Material provided ->
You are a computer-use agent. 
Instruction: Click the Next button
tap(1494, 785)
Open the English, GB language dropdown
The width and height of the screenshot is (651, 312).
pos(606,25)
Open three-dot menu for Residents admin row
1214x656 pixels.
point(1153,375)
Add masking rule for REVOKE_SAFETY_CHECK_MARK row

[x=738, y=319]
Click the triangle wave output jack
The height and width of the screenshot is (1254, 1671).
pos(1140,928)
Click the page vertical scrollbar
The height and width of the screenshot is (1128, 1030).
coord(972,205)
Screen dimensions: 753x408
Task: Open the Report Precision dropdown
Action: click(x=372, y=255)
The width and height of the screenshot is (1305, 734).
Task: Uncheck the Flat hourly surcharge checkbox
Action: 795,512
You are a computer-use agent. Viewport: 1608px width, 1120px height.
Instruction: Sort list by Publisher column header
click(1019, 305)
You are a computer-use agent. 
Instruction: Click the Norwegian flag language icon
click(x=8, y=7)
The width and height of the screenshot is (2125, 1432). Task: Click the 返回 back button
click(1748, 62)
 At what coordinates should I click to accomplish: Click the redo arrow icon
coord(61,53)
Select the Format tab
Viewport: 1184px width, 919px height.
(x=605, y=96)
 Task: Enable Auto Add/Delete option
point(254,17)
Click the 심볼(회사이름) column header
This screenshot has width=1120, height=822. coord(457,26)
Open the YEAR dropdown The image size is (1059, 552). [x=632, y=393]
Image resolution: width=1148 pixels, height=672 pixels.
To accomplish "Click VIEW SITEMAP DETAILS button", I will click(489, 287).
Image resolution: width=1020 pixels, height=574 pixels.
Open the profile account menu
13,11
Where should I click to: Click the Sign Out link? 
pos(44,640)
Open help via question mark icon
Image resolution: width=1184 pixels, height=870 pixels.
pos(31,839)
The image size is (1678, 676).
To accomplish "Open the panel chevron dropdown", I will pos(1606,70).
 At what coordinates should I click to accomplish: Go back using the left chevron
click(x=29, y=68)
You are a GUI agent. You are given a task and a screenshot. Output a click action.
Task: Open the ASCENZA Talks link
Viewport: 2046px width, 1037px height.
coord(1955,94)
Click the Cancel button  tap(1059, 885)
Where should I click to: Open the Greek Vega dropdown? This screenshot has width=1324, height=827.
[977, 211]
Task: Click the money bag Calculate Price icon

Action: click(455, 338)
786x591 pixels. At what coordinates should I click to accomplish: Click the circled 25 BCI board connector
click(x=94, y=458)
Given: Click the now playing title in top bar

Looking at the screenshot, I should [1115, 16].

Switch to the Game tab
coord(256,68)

Problem to solve ->
The full listing is to be restated word for word.

Output for this exercise ->
You are a computer-use agent. 
Instruction: Click the Next button
tap(1494, 785)
Open the English, GB language dropdown
The width and height of the screenshot is (651, 312).
pos(606,25)
Open three-dot menu for Residents admin row
1214x656 pixels.
point(1153,375)
Add masking rule for REVOKE_SAFETY_CHECK_MARK row

[x=738, y=319]
Click the triangle wave output jack
The height and width of the screenshot is (1254, 1671).
pos(1140,928)
Click the page vertical scrollbar
The height and width of the screenshot is (1128, 1030).
coord(972,205)
Screen dimensions: 753x408
Task: Open the Report Precision dropdown
Action: click(x=372, y=255)
The width and height of the screenshot is (1305, 734).
Task: Uncheck the Flat hourly surcharge checkbox
Action: 795,512
You are a computer-use agent. Viewport: 1608px width, 1120px height.
Instruction: Sort list by Publisher column header
click(1019, 305)
You are a computer-use agent. 
Instruction: Click the Norwegian flag language icon
click(x=8, y=7)
The width and height of the screenshot is (2125, 1432). Task: Click the 返回 back button
click(1748, 62)
 At what coordinates should I click to accomplish: Click the redo arrow icon
coord(61,53)
Select the Format tab
Viewport: 1184px width, 919px height.
(x=605, y=96)
 Task: Enable Auto Add/Delete option
point(254,17)
Click the 심볼(회사이름) column header
This screenshot has width=1120, height=822. coord(457,26)
Open the YEAR dropdown The image size is (1059, 552). [x=632, y=393]
Image resolution: width=1148 pixels, height=672 pixels.
To accomplish "Click VIEW SITEMAP DETAILS button", I will click(489, 287).
Image resolution: width=1020 pixels, height=574 pixels.
Open the profile account menu
13,11
Where should I click to: Click the Sign Out link? 
pos(44,640)
Open help via question mark icon
Image resolution: width=1184 pixels, height=870 pixels.
pos(31,839)
The image size is (1678, 676).
To accomplish "Open the panel chevron dropdown", I will pos(1606,70).
 At what coordinates should I click to accomplish: Go back using the left chevron
click(x=29, y=68)
You are a GUI agent. You are given a task and a screenshot. Output a click action.
Task: Open the ASCENZA Talks link
Viewport: 2046px width, 1037px height.
coord(1955,94)
Click the Cancel button  tap(1059, 885)
Where should I click to: Open the Greek Vega dropdown? This screenshot has width=1324, height=827.
[977, 211]
Task: Click the money bag Calculate Price icon

Action: click(455, 338)
786x591 pixels. At what coordinates should I click to accomplish: Click the circled 25 BCI board connector
click(x=94, y=458)
Given: Click the now playing title in top bar

Looking at the screenshot, I should [1115, 16].

Switch to the Game tab
coord(256,68)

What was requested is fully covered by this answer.